Alzó maquinalmente la vista cuando entramos, mas no se levantó. Su rostro tenía esa expresión de inmovilidad que denota un alma preocupada.

—Está completamente distraído —susurró Mary—. Es su costumbre. Dudo que sepa quién o qué le ha interrumpido. —Y, adelantándose, pasó ante el campo visual del secretario, como para llamarle la atención—. He hecho subir al señor Raymond para que le vea. Ha tenido la amabilidad de acceder a mis deseos respecto a completar el manuscrito que tiene usted.

Harwell se levantó lentamente, limpió la pluma y la dejó a un lado, mostrando cierta repugnancia al hacerlo y dando a entender que mi intervención era para él cualquier cosa menos agradable. Al observarlo, no esperé que hablara, sino que cogí el montón de cuartillas que vi en la mesa y dije:

—Esto parece escrito con toda claridad; si me permite, le echaré una ojeada para hacerme una idea general.

Inclinó la cabeza y murmuró unas palabras de aquiescencia. Luego, una vez salió Mary de la estancia, se sentó con torpeza y cogió la pluma.

Instantáneamente desapareció de mis pensamientos el manuscrito y cuanto con él se relacionaba, y Eleanore, su situación y el misterio que rodeaba a aquella familia se me presentaron de nuevo con más fuerza que nunca. Miré fijamente el rostro del secretario y me dirigí a él:

—Me alegro mucho de que se presente esta oportunidad de estar un momento a solas, señor Harwell, aunque no sea más que para decirle a usted…

—¿Algo relacionado con el asesinato?

—Sí… —empecé a decir.

—Entonces, disculpe —me replicó con respeto, pero con firmeza—. Es un asunto muy desagradable; no puedo pensar en él, ni discutirlo tampoco.

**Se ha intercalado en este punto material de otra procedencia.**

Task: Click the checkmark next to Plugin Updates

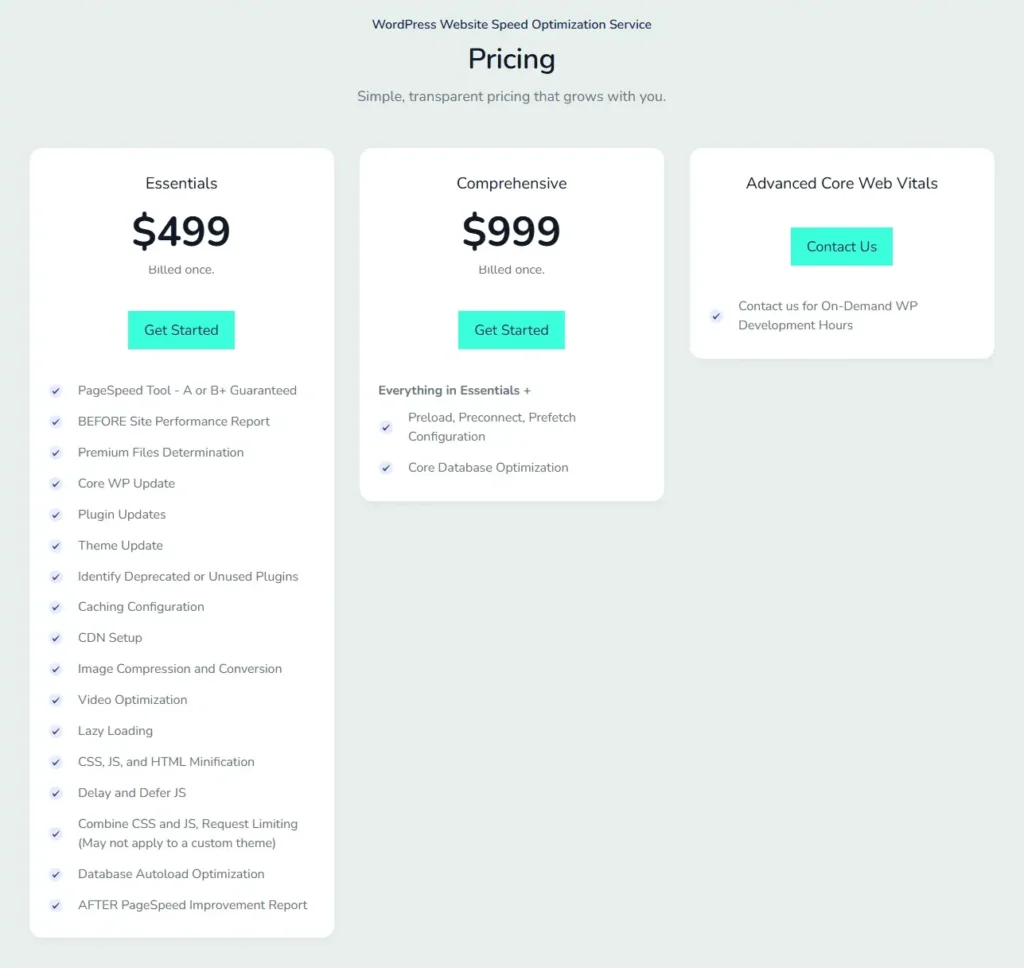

Desconcertado y, más aún, convencido de la imposibilidad de obtener ningún dato de aquel hombre, abandoné mi propósito y, cogiendo de nuevo el manuscrito, intenté comprender la naturaleza de su contenido. Al tener más éxito de lo que esperaba, entablé con el señor Harwell una pequeña conversación respecto a la obra, y por fin, después de llegar a la conclusión de que podía hacer lo que quería la señorita Leavenworth, dejé al secretario y bajé de nuevo al salón.

Cuando salí de la casa una hora después, lo hice sabiendo que había eliminado un obstáculo del camino. Si no conseguía llevar a cabo la tarea que me había propuesto, no sería por carecer de oportunidades para estudiar a los habitantes de aquella morada.